• [WHAT THE EXERCISE ASKS]: Using the listing below, say how many lines have the string "will" in them, giving the number alone.
******
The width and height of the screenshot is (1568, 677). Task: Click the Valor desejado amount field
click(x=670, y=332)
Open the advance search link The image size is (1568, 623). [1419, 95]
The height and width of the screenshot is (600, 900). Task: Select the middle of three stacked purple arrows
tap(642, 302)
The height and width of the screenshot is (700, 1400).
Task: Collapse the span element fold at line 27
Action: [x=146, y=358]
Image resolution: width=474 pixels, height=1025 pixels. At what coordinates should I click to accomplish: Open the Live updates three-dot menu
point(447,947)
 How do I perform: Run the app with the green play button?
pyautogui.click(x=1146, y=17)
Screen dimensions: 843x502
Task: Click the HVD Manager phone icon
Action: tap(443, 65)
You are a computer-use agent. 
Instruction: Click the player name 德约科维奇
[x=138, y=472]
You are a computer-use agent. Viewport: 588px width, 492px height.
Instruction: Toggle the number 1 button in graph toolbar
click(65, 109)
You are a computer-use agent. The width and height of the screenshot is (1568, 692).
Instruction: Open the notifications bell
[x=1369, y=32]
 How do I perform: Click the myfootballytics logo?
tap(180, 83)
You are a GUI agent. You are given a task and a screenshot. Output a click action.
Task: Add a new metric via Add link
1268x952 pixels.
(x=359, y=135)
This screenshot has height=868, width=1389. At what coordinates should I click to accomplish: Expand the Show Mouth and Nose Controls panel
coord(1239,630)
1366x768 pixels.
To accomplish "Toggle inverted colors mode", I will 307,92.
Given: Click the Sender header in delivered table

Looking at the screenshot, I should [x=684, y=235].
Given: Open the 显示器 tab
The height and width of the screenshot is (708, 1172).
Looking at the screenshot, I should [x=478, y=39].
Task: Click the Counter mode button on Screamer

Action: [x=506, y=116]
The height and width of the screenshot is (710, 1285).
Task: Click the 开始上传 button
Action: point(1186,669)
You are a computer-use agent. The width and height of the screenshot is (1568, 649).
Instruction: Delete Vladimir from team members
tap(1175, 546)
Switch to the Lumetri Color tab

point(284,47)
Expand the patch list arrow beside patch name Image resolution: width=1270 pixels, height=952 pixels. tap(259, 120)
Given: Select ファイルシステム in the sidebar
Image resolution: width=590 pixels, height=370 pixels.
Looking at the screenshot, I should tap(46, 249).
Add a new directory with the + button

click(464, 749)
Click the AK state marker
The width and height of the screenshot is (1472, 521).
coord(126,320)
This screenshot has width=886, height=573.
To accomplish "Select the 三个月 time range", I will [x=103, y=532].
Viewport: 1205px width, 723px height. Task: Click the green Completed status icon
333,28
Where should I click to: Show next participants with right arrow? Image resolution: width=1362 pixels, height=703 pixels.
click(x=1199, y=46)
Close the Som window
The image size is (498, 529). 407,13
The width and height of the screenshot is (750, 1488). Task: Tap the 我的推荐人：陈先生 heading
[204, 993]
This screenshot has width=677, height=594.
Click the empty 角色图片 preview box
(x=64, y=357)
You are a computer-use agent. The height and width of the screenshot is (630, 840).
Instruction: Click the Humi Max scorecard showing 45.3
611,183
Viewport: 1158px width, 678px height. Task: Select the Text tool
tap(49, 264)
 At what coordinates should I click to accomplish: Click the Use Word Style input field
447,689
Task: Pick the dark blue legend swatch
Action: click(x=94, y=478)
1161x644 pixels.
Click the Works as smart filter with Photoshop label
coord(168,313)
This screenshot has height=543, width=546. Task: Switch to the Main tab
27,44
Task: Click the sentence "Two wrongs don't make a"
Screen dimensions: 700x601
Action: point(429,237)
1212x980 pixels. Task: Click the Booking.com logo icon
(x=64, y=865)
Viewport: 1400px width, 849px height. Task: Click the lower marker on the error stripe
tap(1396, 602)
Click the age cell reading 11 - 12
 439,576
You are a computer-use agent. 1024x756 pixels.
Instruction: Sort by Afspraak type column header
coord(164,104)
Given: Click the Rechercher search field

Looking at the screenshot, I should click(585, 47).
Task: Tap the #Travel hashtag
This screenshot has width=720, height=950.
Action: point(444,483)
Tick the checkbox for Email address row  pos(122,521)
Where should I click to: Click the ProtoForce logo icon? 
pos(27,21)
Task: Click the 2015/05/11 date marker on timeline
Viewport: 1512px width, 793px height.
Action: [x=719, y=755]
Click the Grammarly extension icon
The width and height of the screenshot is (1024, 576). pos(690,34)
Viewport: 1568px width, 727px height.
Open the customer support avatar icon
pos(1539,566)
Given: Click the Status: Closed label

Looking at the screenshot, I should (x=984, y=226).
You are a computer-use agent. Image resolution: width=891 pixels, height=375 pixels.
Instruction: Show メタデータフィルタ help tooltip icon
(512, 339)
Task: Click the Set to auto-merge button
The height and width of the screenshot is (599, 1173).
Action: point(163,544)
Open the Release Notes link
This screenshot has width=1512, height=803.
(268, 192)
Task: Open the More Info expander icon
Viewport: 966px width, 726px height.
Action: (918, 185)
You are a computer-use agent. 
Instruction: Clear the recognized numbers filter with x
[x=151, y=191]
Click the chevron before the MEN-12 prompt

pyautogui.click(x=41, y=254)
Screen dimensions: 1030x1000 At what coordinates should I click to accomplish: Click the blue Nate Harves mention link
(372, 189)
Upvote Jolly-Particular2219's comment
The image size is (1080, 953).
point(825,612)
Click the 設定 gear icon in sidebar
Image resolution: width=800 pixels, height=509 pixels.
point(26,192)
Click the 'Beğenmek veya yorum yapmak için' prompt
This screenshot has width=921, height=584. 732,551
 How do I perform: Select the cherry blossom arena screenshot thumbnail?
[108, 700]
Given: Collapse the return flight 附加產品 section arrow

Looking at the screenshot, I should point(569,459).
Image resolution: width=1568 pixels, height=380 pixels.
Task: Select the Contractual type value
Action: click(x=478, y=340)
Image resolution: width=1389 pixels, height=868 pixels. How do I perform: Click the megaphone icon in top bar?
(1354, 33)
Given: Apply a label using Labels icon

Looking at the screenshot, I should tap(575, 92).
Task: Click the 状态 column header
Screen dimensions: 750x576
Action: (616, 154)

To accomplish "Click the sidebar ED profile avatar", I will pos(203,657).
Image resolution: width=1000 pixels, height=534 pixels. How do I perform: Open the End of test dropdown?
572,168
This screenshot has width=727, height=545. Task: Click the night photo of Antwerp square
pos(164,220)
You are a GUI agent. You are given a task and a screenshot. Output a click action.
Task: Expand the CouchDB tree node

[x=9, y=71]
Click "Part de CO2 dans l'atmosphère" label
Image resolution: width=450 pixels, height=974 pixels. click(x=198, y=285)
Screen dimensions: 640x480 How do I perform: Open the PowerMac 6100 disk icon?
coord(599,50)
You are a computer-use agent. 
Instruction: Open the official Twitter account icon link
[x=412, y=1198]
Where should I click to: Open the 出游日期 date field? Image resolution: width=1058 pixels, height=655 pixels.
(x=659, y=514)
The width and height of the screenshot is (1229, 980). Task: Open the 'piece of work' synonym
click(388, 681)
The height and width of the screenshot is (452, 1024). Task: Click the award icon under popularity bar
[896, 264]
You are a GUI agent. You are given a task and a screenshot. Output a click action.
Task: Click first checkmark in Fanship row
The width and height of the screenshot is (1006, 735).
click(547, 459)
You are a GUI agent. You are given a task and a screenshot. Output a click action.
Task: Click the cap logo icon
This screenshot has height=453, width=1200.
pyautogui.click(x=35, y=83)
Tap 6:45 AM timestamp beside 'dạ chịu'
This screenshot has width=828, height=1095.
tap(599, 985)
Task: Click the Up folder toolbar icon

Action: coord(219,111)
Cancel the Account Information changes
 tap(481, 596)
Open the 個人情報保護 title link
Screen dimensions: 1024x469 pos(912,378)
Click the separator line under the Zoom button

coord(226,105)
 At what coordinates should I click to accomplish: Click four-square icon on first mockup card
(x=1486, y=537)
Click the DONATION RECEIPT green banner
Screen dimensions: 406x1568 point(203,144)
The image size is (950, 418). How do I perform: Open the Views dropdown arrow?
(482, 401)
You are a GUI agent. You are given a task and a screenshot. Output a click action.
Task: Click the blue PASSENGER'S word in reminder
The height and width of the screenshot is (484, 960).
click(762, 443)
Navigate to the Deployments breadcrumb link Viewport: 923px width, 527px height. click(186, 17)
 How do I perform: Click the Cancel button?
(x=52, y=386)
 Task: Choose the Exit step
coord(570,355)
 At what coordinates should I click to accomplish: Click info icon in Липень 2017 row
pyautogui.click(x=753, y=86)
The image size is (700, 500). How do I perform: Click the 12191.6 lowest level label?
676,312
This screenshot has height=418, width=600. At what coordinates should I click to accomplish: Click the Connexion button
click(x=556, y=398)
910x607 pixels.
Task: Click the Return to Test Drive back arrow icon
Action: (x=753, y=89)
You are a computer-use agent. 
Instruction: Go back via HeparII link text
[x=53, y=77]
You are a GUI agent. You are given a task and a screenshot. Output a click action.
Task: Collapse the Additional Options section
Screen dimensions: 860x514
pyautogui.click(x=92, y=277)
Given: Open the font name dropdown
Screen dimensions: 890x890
******
• [TASK SOLUTION]: 3